Le temps de la révocation varie en fonction des raisons qui poussent l’intéressé à entamer cette démarche. Elle peut être implicite dans le cas où le testateur a vendu le bien légué, ou si un nouveau document contestant le premier a été rédiger. Le testateur est libre de modifier, annuler ou révoquer son testament autant de fois qu’il le souhaite de son vivant. Pour ce faire, l’intéressé peut réécrire entièrement le document ou y apporter de nouvelles dispositions, en fonction de ses motivations. L’idéal est d’en rédiger un nouveau en s’assurant que le précédent soit détruit. Pour cela, les consignes de fond et de forme à respecter seront les mêmes.

Les conséquences d’une révocation

Le liquidateur en charge de déterminer ce qui est compatible ou non entre les documents pourrait être désorienté si un testateur faisait sans cesse des modifications ou révocations. Ce type de démarche peut également générer des conflits entre les bénéficiaires. L’état des choses sera plus clair grâce à la mention “remplace les testaments antérieurs” sur le nouveau. Mieux vaut ne surtout pas oublier de faire une demande d’annulation de l’inscription du document antérieur au Fichier central des dispositions des dernières volontés.

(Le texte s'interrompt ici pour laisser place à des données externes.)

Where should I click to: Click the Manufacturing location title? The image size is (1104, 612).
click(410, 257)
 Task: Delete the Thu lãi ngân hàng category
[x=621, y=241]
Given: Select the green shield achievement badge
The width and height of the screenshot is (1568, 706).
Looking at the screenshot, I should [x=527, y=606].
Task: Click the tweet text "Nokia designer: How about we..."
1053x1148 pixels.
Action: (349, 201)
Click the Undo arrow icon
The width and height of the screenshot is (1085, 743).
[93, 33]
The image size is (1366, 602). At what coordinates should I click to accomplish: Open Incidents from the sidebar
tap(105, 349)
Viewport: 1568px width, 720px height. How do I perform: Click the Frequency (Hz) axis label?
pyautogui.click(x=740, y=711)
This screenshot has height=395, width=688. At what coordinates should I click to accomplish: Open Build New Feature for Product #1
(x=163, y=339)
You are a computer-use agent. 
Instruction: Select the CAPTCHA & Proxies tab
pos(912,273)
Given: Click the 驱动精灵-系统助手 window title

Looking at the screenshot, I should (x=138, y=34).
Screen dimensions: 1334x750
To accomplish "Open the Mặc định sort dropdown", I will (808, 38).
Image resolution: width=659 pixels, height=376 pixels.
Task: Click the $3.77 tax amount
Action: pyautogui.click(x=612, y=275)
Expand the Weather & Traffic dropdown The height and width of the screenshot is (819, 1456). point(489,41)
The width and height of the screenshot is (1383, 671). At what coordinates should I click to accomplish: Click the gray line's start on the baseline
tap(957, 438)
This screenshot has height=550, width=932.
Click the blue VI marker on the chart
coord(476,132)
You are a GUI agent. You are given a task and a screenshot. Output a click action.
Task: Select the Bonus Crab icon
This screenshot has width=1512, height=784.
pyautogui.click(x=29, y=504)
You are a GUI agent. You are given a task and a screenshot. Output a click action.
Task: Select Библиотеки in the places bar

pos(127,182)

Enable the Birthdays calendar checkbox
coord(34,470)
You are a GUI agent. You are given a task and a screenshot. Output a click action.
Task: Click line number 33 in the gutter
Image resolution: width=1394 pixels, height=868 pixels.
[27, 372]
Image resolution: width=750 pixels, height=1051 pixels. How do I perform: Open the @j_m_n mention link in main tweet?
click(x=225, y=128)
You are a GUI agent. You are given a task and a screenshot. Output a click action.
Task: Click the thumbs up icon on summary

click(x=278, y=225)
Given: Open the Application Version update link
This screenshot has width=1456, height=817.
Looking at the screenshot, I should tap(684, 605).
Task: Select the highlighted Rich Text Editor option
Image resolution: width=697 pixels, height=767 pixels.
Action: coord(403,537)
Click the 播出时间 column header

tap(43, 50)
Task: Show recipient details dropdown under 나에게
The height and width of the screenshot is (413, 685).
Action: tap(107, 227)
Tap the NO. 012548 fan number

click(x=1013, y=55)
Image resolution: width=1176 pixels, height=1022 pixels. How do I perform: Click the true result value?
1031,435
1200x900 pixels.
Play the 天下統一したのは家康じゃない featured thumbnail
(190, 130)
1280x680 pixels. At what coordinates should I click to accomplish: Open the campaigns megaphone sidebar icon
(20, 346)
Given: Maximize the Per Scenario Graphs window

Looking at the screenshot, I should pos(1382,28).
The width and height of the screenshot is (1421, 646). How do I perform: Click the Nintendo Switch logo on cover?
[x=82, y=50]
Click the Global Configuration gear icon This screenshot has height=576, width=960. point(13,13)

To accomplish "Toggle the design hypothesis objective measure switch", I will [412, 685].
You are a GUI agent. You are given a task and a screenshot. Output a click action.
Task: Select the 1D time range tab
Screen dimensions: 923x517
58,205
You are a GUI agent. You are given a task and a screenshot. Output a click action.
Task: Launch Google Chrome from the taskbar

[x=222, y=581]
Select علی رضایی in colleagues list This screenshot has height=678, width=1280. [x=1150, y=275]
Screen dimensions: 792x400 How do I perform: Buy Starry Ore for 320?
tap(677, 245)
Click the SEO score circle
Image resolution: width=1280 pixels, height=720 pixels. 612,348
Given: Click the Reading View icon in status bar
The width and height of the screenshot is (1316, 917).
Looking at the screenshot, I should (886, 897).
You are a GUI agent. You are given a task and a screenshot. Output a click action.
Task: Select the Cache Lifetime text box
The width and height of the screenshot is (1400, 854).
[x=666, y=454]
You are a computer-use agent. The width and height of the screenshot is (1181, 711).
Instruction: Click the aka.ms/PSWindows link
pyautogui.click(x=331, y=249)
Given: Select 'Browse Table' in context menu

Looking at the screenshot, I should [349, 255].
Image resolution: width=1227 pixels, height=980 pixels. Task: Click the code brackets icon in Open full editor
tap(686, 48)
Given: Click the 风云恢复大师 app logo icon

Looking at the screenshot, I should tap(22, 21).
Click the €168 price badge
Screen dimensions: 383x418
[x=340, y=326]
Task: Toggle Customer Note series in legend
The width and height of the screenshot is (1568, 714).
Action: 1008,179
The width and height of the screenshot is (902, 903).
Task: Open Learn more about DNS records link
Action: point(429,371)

Dans le cas où le testateur ne referait pas de testament

Si l’intéressé révoque son testament et ne souhaite pas en rédiger un autre, il devra écrire un codicille. Ce dernier est un document séparé dans lequel des modifications seront inscrites. Cela peut être l’ajout ou la suppression de certaines dispositions. Plus ces modifications seront importantes, plus elles seront une source de conflit pour les héritiers, raison pour laquelle la rédaction d’un nouveau testament est conseillée. En l’absence d’un codicille, la succession sera réglée comme si aucun testament n’avait jamais existé.